Animal skins are warm and draught proof, a traditional naturally insulating material essential to life in a cold climate, whether as a bear or reindeer fur coat, as floor rugs to keep the home warm underfoot, as bedcovers and mattress covers for night-time and as hangings over doors and windows. The iconic Swedish Ice Hotel depends as heavily on skins for all levels of comfort, as do the nomadic herders whose live stock provides for their needs.
With the advent of central heating, the use of skins has become decorative rather than essential, but there is no denying that fur curtains, bedcovers and flooring make economic sense: they are warm and efficient, don’t crease and take up little space. Use skins as floor rugs over old suspended wooden floors to hold out draughts in bedrooms, bathrooms and corridors; a long pile skin in front of the fire is a luxury (seal, snake, rabbit, cow, bear, reindeer, goat and sheep skins are good for texture and colour in varying colour and pile…).

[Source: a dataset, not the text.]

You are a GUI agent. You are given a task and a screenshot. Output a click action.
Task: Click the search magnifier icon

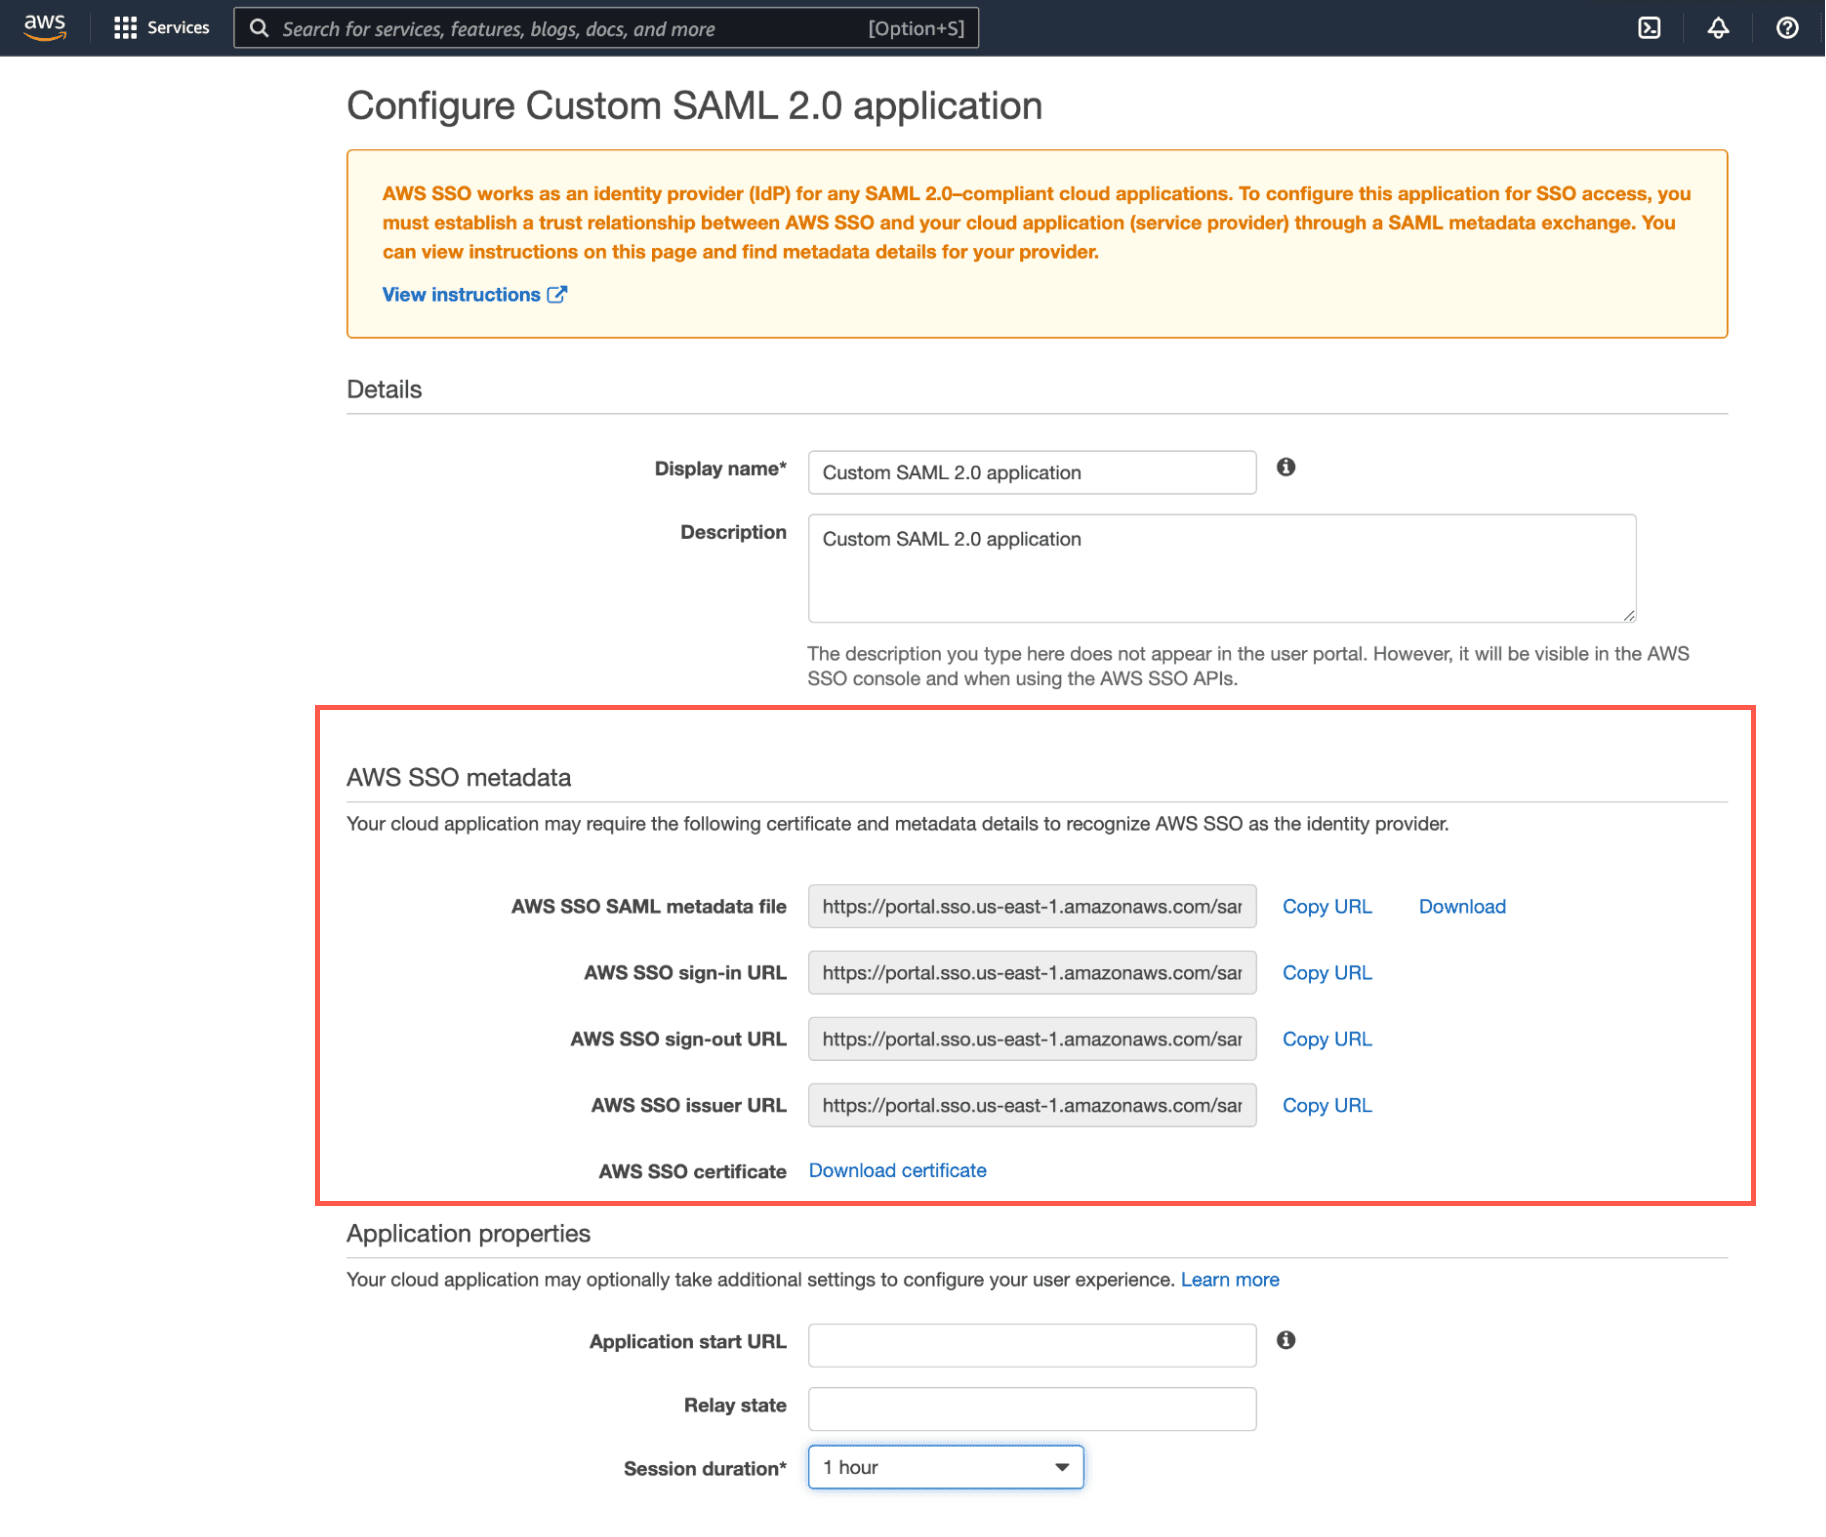pyautogui.click(x=259, y=28)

Sheepskin fleece and rugs are the perfect and safest sleeping arrangement for babies – the wool fibres are constantly adapting to temperature and climate change, they allow air to circulate, any moisture to be wicked away from the skin, are always warm and never too warm – the fibres ‘breathe’.
Always buy skins form a known source where they are from natural wastage or by-products of necessary hunting. Rabbit skin as food by-product can be coloured and cut to look like almost any other skin. Hides for leather and suede, such as cow, pig, and kid can be dyed in any colour and treated for interesting and subtle surface textures.